To house the sculpture Emperor Franz had the Temple of Theseus (1820–1823) built in the gardens of the Hofburg (today the Volksgarten) in imitation of the Theseion in Athens. The designs for this Doric temple were executed by Peter Nobile. The sculpture was delivered to Vienna in 1822, but only stood in the temple that had been designed for it until 1890, afterwards being removed to the stairway of the Kunsthistorisches Museum.

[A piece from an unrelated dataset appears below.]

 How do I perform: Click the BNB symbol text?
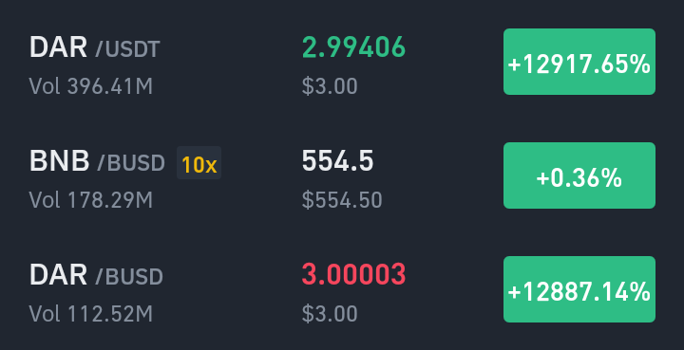point(59,161)
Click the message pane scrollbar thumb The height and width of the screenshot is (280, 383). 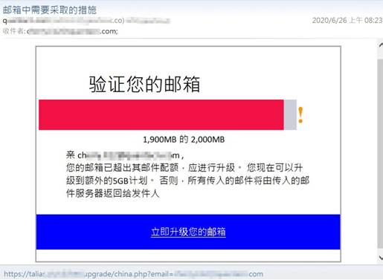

Head of the School of Architecture at the Academy of Fine Arts from 1818, Peter Nobile received another commission for an official building from the Imperial Court. In 1815, shortly after the end of the threat from Napoleonic France, work started on the Outer Burgtor as a monument celebrating the victory over Napoleon and honouring the soldiers of the imperial army. Composed like the Temple of Theseus on severely Neoclassical lines, it is monumental in character: in their recourse to elements of the architecture of antiquity, both structures were informed by the endeavour to uphold conservative political ideals and were intended to symbolize the re-establishment of the Austrian – and imperial – honour that had been violated in the Napoleonic wars.
Unadorned, restrained forms also characterized functional buildings such as the Polytechnikum (today the Technische Universität on Karlsplatz) and the Imperial Mint. This was partly a consequence of the weakened state of national finances following the wars against France, when money had to be saved on public commissions. This was strictly monitored by the Hofbaurat (Court Building Commission), founded in 1809.